# TASK BRIEF
Output every line below without omitting or altering anything.

****************

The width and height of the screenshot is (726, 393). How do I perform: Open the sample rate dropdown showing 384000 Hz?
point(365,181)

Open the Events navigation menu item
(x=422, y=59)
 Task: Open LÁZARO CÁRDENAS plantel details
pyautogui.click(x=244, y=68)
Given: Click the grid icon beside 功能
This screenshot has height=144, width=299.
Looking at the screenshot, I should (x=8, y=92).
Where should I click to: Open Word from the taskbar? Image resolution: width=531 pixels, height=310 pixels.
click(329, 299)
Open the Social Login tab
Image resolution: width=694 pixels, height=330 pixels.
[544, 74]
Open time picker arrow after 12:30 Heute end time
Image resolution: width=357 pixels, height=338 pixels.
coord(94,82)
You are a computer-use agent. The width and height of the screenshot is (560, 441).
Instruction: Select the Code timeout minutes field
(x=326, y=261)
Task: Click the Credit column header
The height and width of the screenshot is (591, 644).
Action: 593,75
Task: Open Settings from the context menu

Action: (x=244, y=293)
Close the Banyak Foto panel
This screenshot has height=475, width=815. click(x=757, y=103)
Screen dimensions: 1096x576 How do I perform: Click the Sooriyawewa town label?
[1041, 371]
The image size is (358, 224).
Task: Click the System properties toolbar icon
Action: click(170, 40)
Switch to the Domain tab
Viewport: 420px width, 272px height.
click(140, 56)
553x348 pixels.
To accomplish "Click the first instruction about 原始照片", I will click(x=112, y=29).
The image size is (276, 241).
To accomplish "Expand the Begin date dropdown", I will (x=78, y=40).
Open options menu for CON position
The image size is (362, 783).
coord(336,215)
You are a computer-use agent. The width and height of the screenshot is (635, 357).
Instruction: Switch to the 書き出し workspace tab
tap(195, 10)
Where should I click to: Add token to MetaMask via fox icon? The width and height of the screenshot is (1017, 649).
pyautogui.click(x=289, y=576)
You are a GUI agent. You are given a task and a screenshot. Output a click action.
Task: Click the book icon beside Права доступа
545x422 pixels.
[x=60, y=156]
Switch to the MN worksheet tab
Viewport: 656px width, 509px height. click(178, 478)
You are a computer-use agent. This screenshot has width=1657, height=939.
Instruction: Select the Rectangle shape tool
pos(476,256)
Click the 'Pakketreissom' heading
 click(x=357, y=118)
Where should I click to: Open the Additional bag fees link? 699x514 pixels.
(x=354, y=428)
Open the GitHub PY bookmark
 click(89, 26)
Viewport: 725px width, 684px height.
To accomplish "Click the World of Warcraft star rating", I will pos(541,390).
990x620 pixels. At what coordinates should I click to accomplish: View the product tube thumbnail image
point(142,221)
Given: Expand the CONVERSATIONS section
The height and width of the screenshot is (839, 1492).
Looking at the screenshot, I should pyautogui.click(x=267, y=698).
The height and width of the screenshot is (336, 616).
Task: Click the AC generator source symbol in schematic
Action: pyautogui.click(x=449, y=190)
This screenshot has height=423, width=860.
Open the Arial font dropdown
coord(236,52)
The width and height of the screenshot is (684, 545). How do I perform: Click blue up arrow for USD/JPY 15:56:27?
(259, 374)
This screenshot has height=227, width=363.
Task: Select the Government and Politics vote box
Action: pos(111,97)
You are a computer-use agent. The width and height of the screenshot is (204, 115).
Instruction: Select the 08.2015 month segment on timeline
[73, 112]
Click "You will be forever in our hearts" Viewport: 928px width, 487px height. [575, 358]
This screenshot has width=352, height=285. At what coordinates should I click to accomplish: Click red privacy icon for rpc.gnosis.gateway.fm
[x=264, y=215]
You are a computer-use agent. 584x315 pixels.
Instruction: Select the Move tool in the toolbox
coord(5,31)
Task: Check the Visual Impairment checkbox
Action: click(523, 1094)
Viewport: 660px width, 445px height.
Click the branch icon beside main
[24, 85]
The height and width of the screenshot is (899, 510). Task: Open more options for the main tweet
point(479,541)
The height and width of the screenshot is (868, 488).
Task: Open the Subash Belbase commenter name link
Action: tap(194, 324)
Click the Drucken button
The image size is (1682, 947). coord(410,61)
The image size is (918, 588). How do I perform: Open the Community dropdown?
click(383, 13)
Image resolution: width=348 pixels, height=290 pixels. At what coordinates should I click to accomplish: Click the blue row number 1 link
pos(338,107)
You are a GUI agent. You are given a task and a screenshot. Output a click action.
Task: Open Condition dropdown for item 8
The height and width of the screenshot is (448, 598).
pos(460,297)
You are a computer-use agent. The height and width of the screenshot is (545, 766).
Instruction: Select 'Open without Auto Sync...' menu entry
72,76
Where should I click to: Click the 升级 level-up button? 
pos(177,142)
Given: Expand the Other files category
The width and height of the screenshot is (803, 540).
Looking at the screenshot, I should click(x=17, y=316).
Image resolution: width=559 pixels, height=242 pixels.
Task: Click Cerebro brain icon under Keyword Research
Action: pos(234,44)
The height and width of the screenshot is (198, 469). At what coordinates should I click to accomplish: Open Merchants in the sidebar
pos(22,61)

****************

# SOLUTION TO THIS PROBLEM
The width and height of the screenshot is (726, 393). How do I perform: Open the sample rate dropdown showing 384000 Hz?
point(365,181)

Open the Events navigation menu item
(x=422, y=59)
 Task: Open LÁZARO CÁRDENAS plantel details
pyautogui.click(x=244, y=68)
Given: Click the grid icon beside 功能
This screenshot has height=144, width=299.
Looking at the screenshot, I should (x=8, y=92).
Where should I click to: Open Word from the taskbar? Image resolution: width=531 pixels, height=310 pixels.
click(329, 299)
Open the Social Login tab
Image resolution: width=694 pixels, height=330 pixels.
[544, 74]
Open time picker arrow after 12:30 Heute end time
Image resolution: width=357 pixels, height=338 pixels.
coord(94,82)
You are a computer-use agent. The width and height of the screenshot is (560, 441).
Instruction: Select the Code timeout minutes field
(x=326, y=261)
Task: Click the Credit column header
The height and width of the screenshot is (591, 644).
Action: 593,75
Task: Open Settings from the context menu

Action: (x=244, y=293)
Close the Banyak Foto panel
This screenshot has height=475, width=815. click(x=757, y=103)
Screen dimensions: 1096x576 How do I perform: Click the Sooriyawewa town label?
[1041, 371]
The image size is (358, 224).
Task: Click the System properties toolbar icon
Action: click(170, 40)
Switch to the Domain tab
Viewport: 420px width, 272px height.
click(140, 56)
553x348 pixels.
To accomplish "Click the first instruction about 原始照片", I will click(x=112, y=29).
The image size is (276, 241).
To accomplish "Expand the Begin date dropdown", I will (x=78, y=40).
Open options menu for CON position
The image size is (362, 783).
coord(336,215)
You are a computer-use agent. The width and height of the screenshot is (635, 357).
Instruction: Switch to the 書き出し workspace tab
tap(195, 10)
Where should I click to: Add token to MetaMask via fox icon? The width and height of the screenshot is (1017, 649).
pyautogui.click(x=289, y=576)
You are a GUI agent. You are given a task and a screenshot. Output a click action.
Task: Click the book icon beside Права доступа
545x422 pixels.
[x=60, y=156]
Switch to the MN worksheet tab
Viewport: 656px width, 509px height. click(178, 478)
You are a computer-use agent. This screenshot has width=1657, height=939.
Instruction: Select the Rectangle shape tool
pos(476,256)
Click the 'Pakketreissom' heading
 click(x=357, y=118)
Where should I click to: Open the Additional bag fees link? 699x514 pixels.
(x=354, y=428)
Open the GitHub PY bookmark
 click(89, 26)
Viewport: 725px width, 684px height.
To accomplish "Click the World of Warcraft star rating", I will pos(541,390).
990x620 pixels. At what coordinates should I click to accomplish: View the product tube thumbnail image
point(142,221)
Given: Expand the CONVERSATIONS section
The height and width of the screenshot is (839, 1492).
Looking at the screenshot, I should pyautogui.click(x=267, y=698).
The height and width of the screenshot is (336, 616).
Task: Click the AC generator source symbol in schematic
Action: pyautogui.click(x=449, y=190)
This screenshot has height=423, width=860.
Open the Arial font dropdown
coord(236,52)
The width and height of the screenshot is (684, 545). How do I perform: Click blue up arrow for USD/JPY 15:56:27?
(259, 374)
This screenshot has height=227, width=363.
Task: Select the Government and Politics vote box
Action: pos(111,97)
You are a computer-use agent. The width and height of the screenshot is (204, 115).
Instruction: Select the 08.2015 month segment on timeline
[73, 112]
Click "You will be forever in our hearts" Viewport: 928px width, 487px height. [575, 358]
This screenshot has width=352, height=285. At what coordinates should I click to accomplish: Click red privacy icon for rpc.gnosis.gateway.fm
[x=264, y=215]
You are a computer-use agent. 584x315 pixels.
Instruction: Select the Move tool in the toolbox
coord(5,31)
Task: Check the Visual Impairment checkbox
Action: click(523, 1094)
Viewport: 660px width, 445px height.
Click the branch icon beside main
[24, 85]
The height and width of the screenshot is (899, 510). Task: Open more options for the main tweet
point(479,541)
The height and width of the screenshot is (868, 488).
Task: Open the Subash Belbase commenter name link
Action: tap(194, 324)
Click the Drucken button
The image size is (1682, 947). coord(410,61)
The image size is (918, 588). How do I perform: Open the Community dropdown?
click(383, 13)
Image resolution: width=348 pixels, height=290 pixels. At what coordinates should I click to accomplish: Click the blue row number 1 link
pos(338,107)
You are a GUI agent. You are given a task and a screenshot. Output a click action.
Task: Open Condition dropdown for item 8
The height and width of the screenshot is (448, 598).
pos(460,297)
You are a computer-use agent. The height and width of the screenshot is (545, 766).
Instruction: Select 'Open without Auto Sync...' menu entry
72,76
Where should I click to: Click the 升级 level-up button? 
pos(177,142)
Given: Expand the Other files category
The width and height of the screenshot is (803, 540).
Looking at the screenshot, I should click(x=17, y=316).
Image resolution: width=559 pixels, height=242 pixels.
Task: Click Cerebro brain icon under Keyword Research
Action: pos(234,44)
The height and width of the screenshot is (198, 469). At what coordinates should I click to accomplish: Open Merchants in the sidebar
pos(22,61)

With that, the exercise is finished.